Be factual and cite sources when possible."""
return base
Automatic Prompt Refinement (APR)
Use the same LLM to iteratively improve a prompt.
- Start with an initial prompt.
- Generate 50–100 candidate refinements.
- Score each candidate with a held-out evaluation set.
- Select the prompt with the highest score.
def refine_prompt(prompt: str, eval_set: list[tuple]) -> str:
candidates = [llm.generate_refinement(prompt, i) for i in range(5)]
scores = [evaluate(cand, eval_set) for cand in candidates]
return candidates[scores.index(max(scores))]
Human-in-the-Loop (HITL) Tuning
Even with automation, human annotators can judge nuanced qualities such as tone, safety, or brand voice. A lightweight HITL dashboard surfaces the top 10 prompts and lets reviewers up-vote or down-vote outputs.
Metrics That Matter
| Metric | Purpose | Example Tool |
|---|---|---|
| Accuracy | Exact match, F1, or domain-specific metrics | Custom evaluator |
| Consistency | Output variance over 10 identical queries | Variance score |
| Latency | Tokens per second | Open-source profiler |
| Safety | Toxicity score | Perspective API |
| Cost | Dollar per thousand queries | Cloud billing API |
A/B Testing Infrastructure
Wrap your prompt in a lightweight A/B framework so you can roll out new variants to a small percentage of traffic and compare conversion or error rates.

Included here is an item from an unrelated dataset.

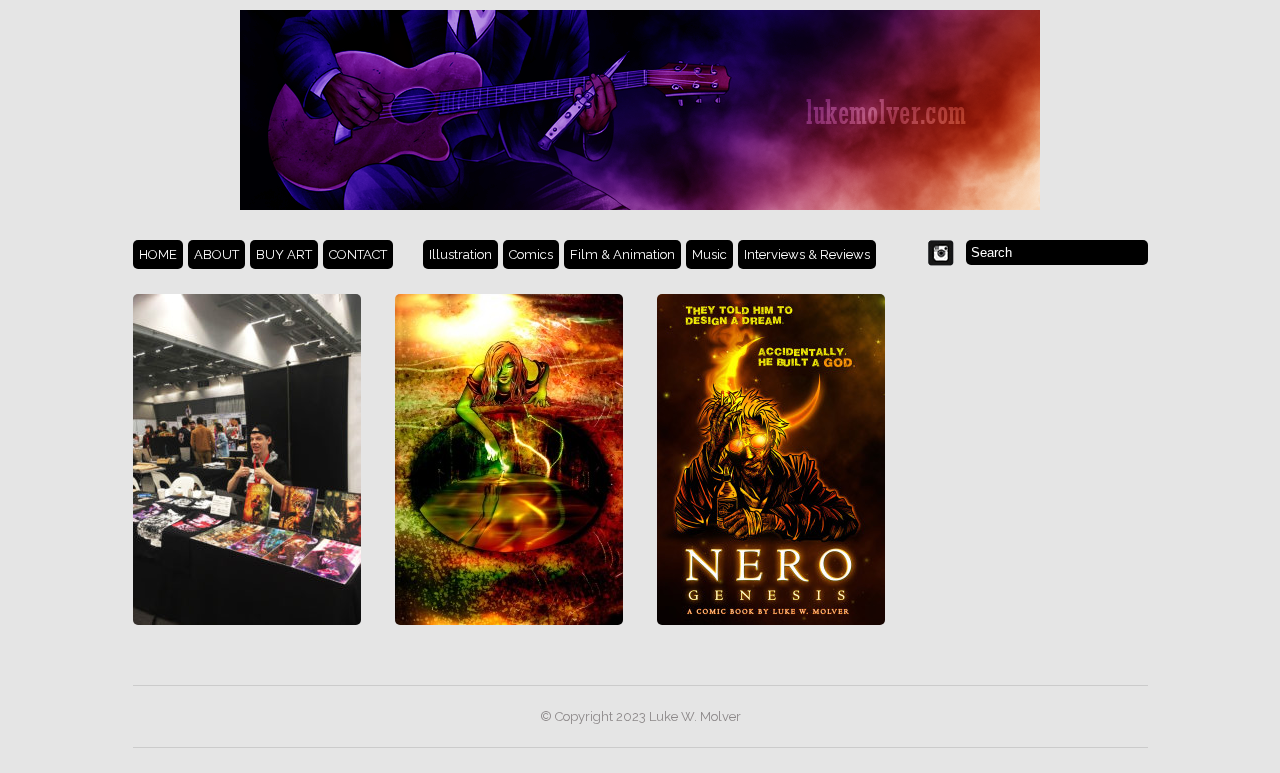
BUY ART (284, 254)
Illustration (460, 254)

from abtesting import Experiment
exp = Experiment(
name="diag_grade_v6",
variants=["baseline", "cot_v1", "cot_v2"],
metric=lambda logs: logs["accuracy"],
traffic_split=0.05
)
selected_variant = exp.serve()
Prompt Versioning & Rollback
Store every prompt variant in Git, add a semantic commit message (“feat: add contrastive examples for grade 3”), and tag each release. If a new variant causes a regression, roll back in seconds.
Putting It All Together: A Production Pipeline
- Decomposition: Break the task into subtasks (extract → reason → summarize).
- CoT Design: For reasoning-heavy subtasks, use few-shot CoT examples.
- Scaffolding: For structured outputs, inject role, format constraints, and contrastive pairs.
- Optimization: Run APR with a small evaluation set; iterate 3–5 times.
- Deployment: A/B test the final prompt in production, monitor metrics daily, and roll back on regression.
Remember that prompt engineering is not a one-time setup but a continuous loop. As models evolve, so must your prompts; treat them as living artifacts that grow with your product and user expectations.